On PBS's "Fixing the Future: NOW on PBS", this question was asked: Does the economy exist to serve the people, or do people exist to serve the economy?
Here's a better thought: The economy exists to allocate scarce resources in the best (or near-best) possible way, such that everyone benefits from a share of the better allocation.
Yes, the economy should exist to serve the people. At the moment, it doesn't.
What is the central flaw? It turns out that there is one, and only one, central flaw. But how to solve that central flaw ... not so simple, not so clear.
(To clarify: This is not the only flaw. It is not the only big flaw. If you are familiar with the assumptions of micro-economics at the base of economic theory, you know that they all have flaws and problems.
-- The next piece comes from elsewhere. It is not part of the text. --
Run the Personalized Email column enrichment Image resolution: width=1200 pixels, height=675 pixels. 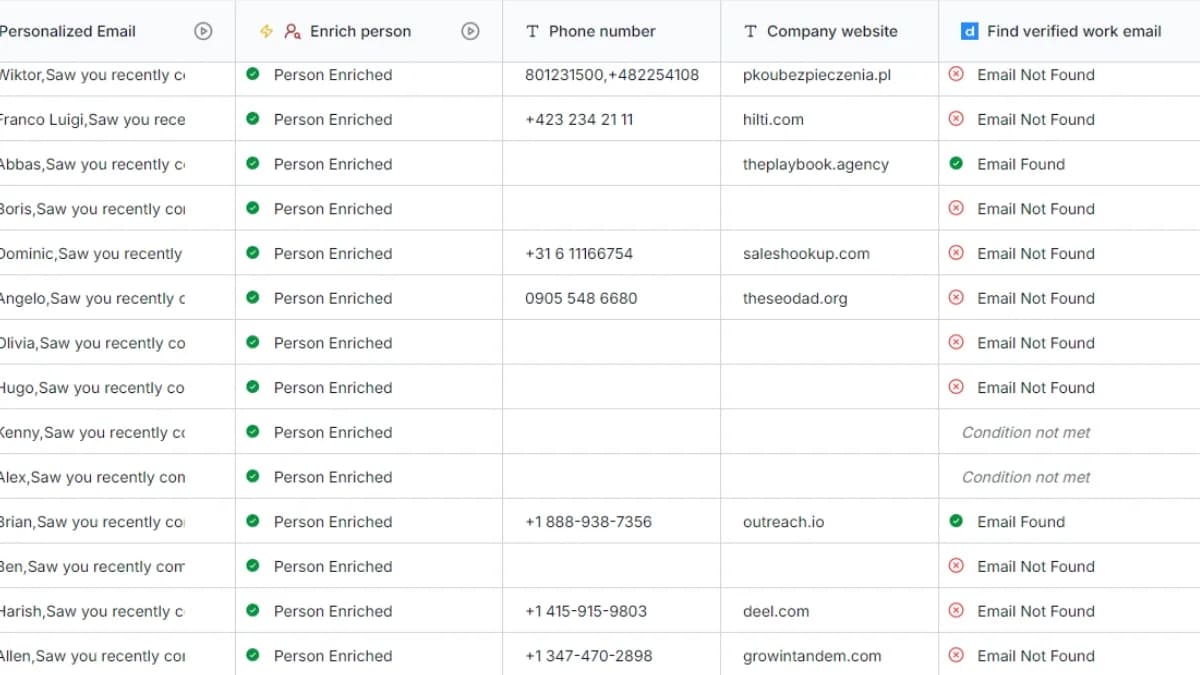[203, 31]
You know that the flaws inherently introduce feedback into the equations, and equations with feedback are subject to chaotic behavior that cannot handle station analysis and needs simulation or dynamic analysis that is completely "hand-waved" out in normal economic studies. But this is, as far as I can tell, the single biggest, and most impactful / far-reaching flaw of them all.)
The central flaw: A scarce resource is used to determine the allocation of other scarce resources. Money is used to determine how resources are allocated. But money is scarce -- artificially. There is an artificial limit on how much money there should be, and it's less than what's needed to make things actually work. It's short because the planning for how much money there should be never took population growth into account. And it's been short since the baby boom -- the "stagflation" of the 70's comes directly out from this viewpoint as an expected behavior (and normal means of looking at the economy have trouble explaining stagflation).
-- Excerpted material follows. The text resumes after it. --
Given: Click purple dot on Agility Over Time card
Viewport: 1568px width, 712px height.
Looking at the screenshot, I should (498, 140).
But this means that inflation is a result of three different factors -- supply of money, supply/demand for goods, and population levels. Population levels are normally ignored in this analysis.
How do you solve this issue? How do you put more money in to fix the scarce-ness of money? Do you want to put more money in? Should you? Do you reduce the costs of things to let the buying power of the existing money increase to handle the increase in population?
I cannot say that I have "The" answer. But I do have "An" answer that works.
It requires the understanding that money has no value in and of itself. The pretense that a dollar should be about equal to one Spanish gold doubloon has to be completely abandoned.
Here's the "punch-line". You are not expected to understand this, any more than you'd understand a joke if you just heard the last line without the buildup.
It is meant to be something to think about, to wonder. Just like a joke's punch-line by itself might make you think about word meanings, sound-alikes, or similar, this is for you to think about.
The punch-line: The government needs to directly give cash to people as a source of money, balanced by taxes taken from those entities -- people and non-people -- that concentrate money. The "Fountain and sink" model from RPG's and online games is the way to re-build the real life economy.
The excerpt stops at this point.